TASK PROMPT: Give again, word for word, each line of the data from the first through the one containing "The height and". Pictures stay out.

TASK DATA:
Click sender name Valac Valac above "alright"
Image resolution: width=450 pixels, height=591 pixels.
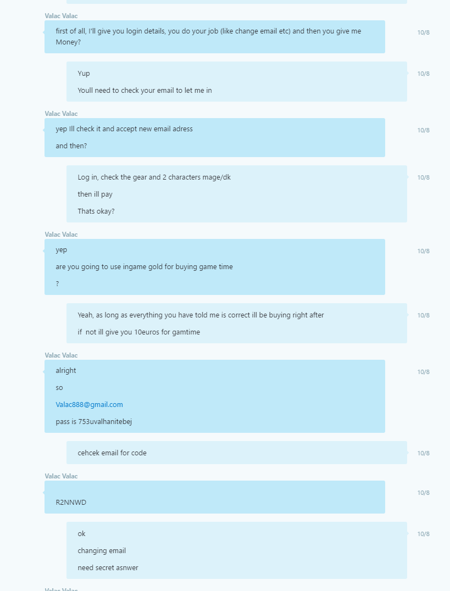(61, 355)
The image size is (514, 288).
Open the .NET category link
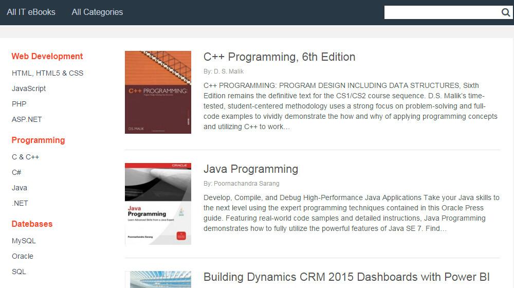point(20,203)
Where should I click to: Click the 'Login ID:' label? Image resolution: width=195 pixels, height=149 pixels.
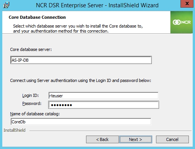click(31, 95)
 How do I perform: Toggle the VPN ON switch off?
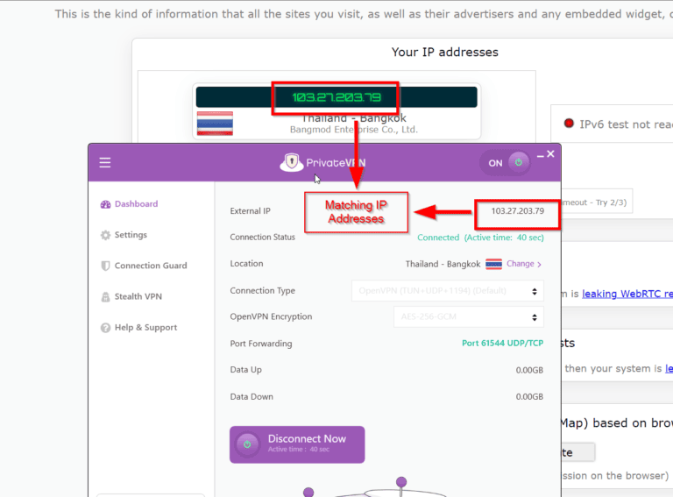(x=507, y=162)
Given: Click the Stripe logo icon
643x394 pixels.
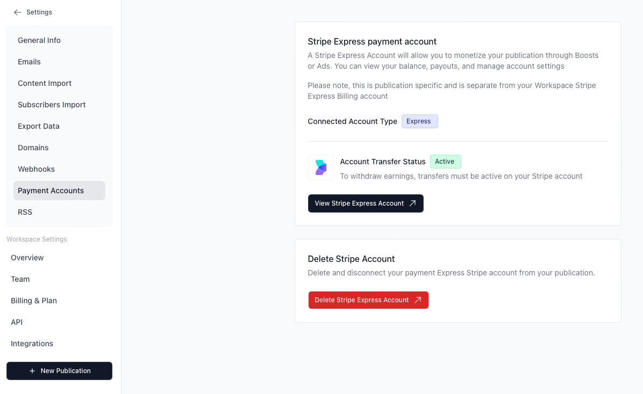Looking at the screenshot, I should 321,167.
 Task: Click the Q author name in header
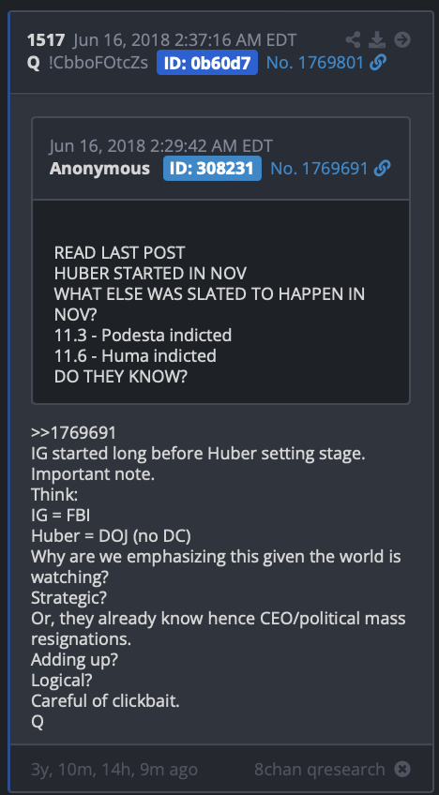point(34,64)
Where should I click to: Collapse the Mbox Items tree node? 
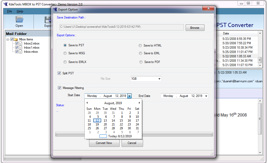click(x=8, y=39)
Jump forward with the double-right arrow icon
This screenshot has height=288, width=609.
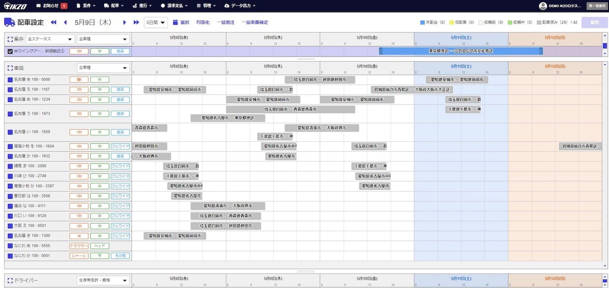(137, 23)
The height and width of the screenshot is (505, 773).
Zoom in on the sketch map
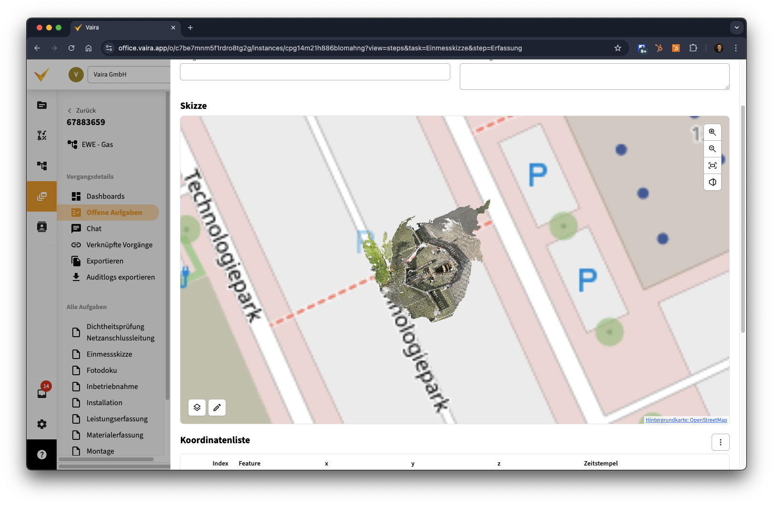point(712,132)
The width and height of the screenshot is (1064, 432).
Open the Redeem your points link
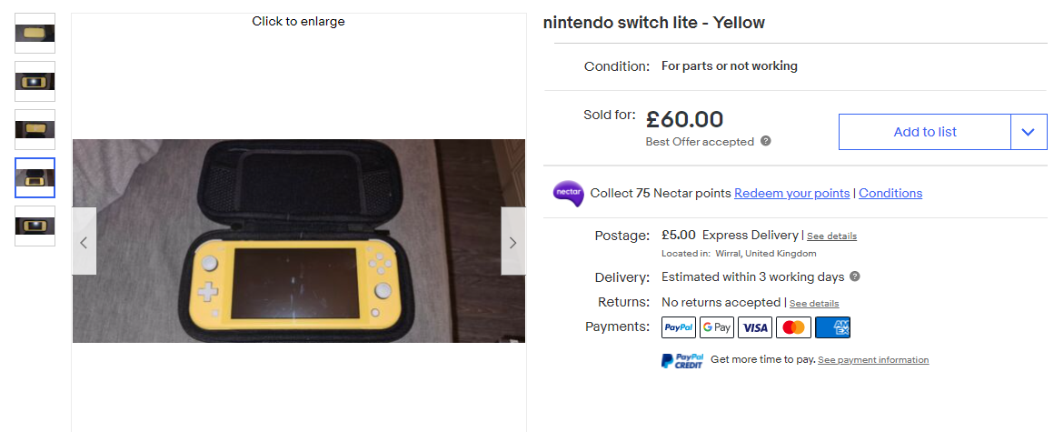coord(791,193)
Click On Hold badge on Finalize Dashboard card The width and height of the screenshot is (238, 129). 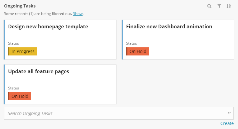pyautogui.click(x=138, y=51)
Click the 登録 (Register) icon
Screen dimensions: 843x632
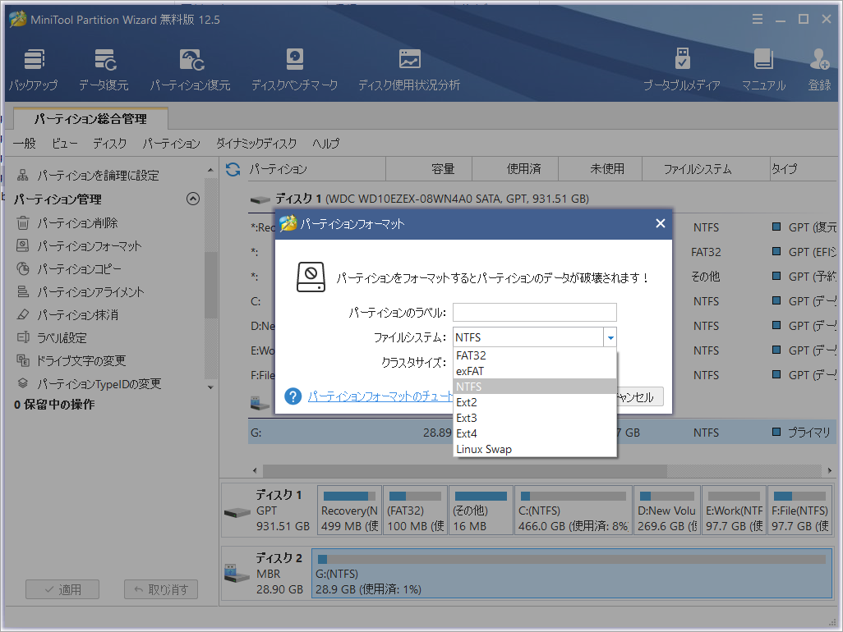[818, 66]
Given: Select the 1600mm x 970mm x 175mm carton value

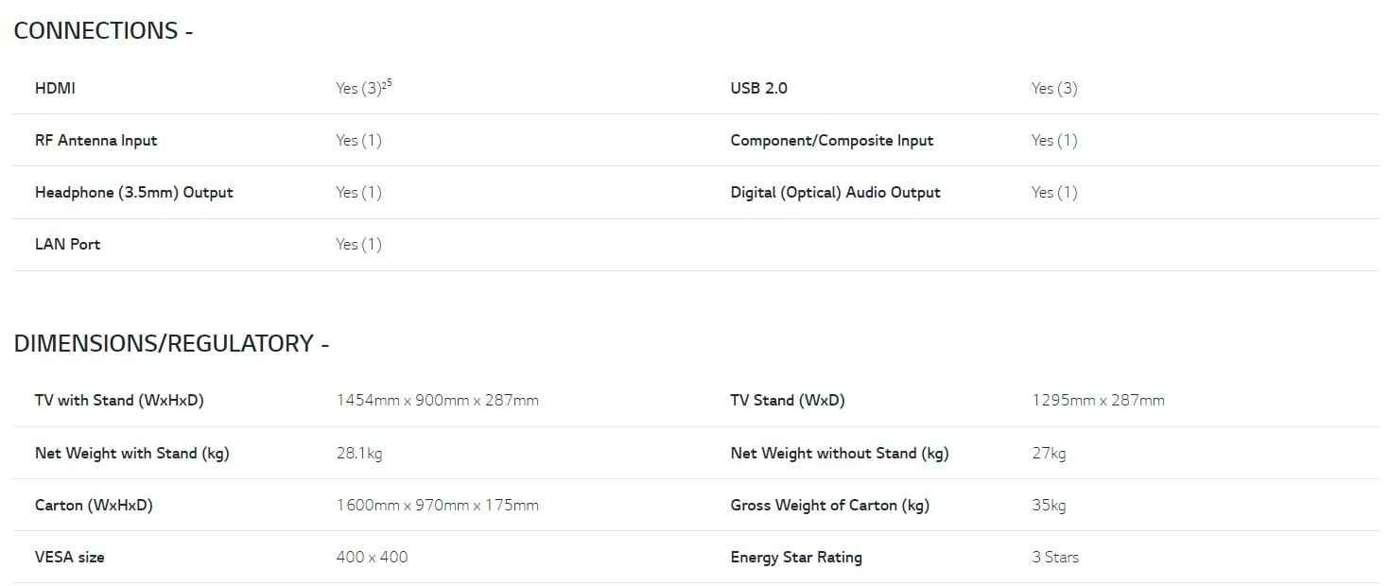Looking at the screenshot, I should pyautogui.click(x=437, y=505).
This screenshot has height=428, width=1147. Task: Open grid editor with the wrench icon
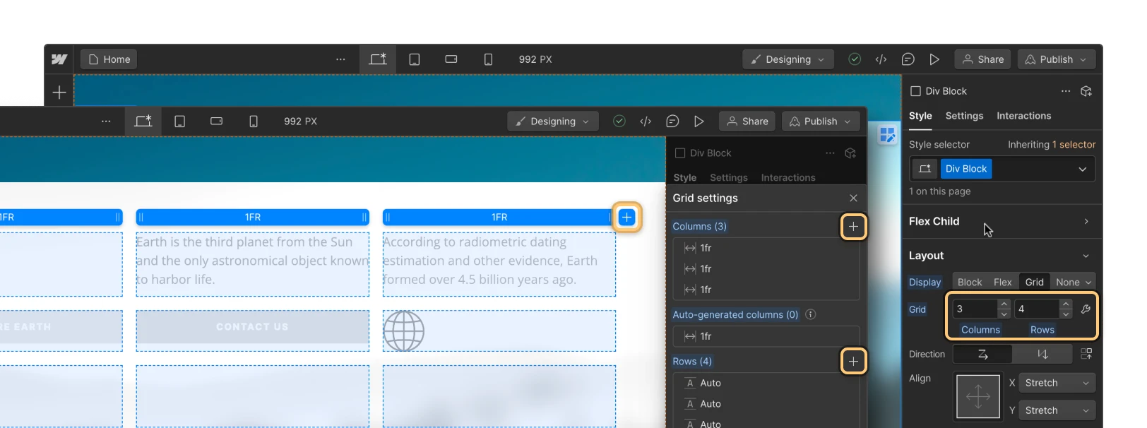point(1086,309)
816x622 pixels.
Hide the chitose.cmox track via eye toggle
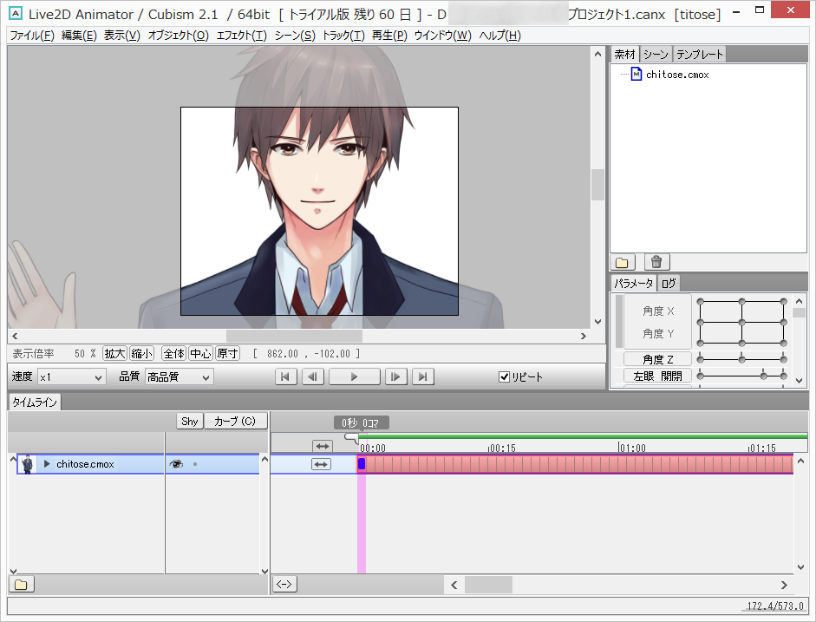(176, 463)
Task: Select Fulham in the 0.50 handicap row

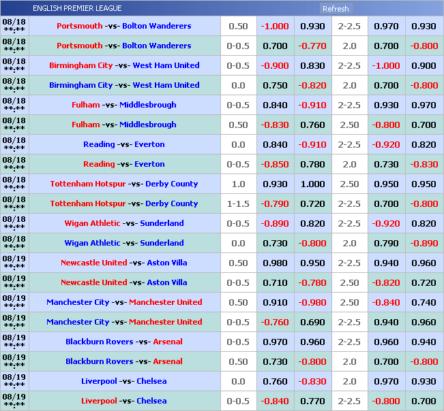Action: point(85,125)
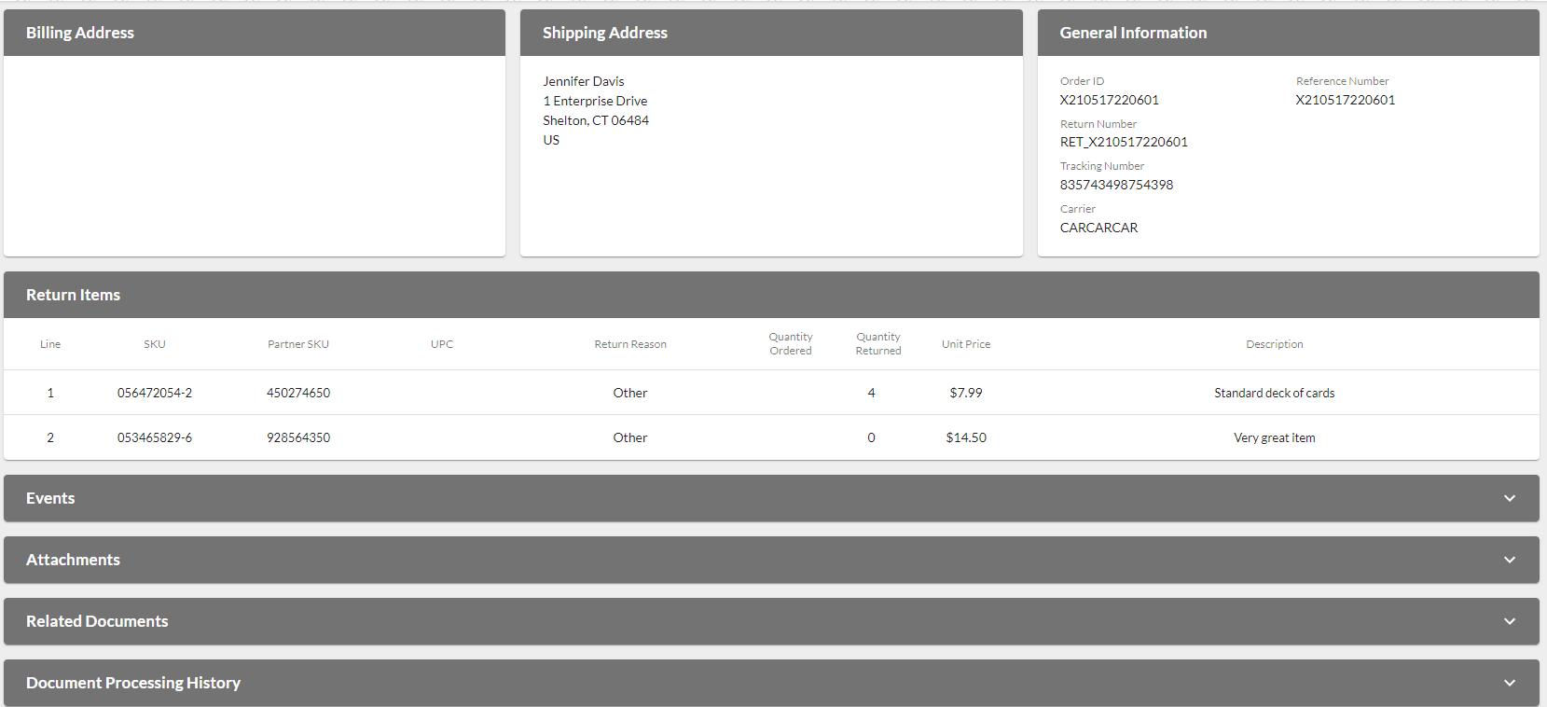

SOLUTION TO THIS TASK:
Click sender name Valac Valac above "alright"
Image resolution: width=450 pixels, height=591 pixels.
(61, 355)
The image size is (514, 288).
Open the .NET category link
point(20,203)
Where should I click to: Click the 'Login ID:' label? Image resolution: width=195 pixels, height=149 pixels.
click(31, 95)
 How do I perform: Toggle the VPN ON switch off?
(x=507, y=162)
Given: Click the Stripe logo icon
643x394 pixels.
Looking at the screenshot, I should 321,167.
 Task: Click the Q author name in header
point(34,64)
Where should I click to: Collapse the Mbox Items tree node? 
click(x=8, y=39)
Jump forward with the double-right arrow icon
This screenshot has height=288, width=609.
(137, 23)
The height and width of the screenshot is (505, 773).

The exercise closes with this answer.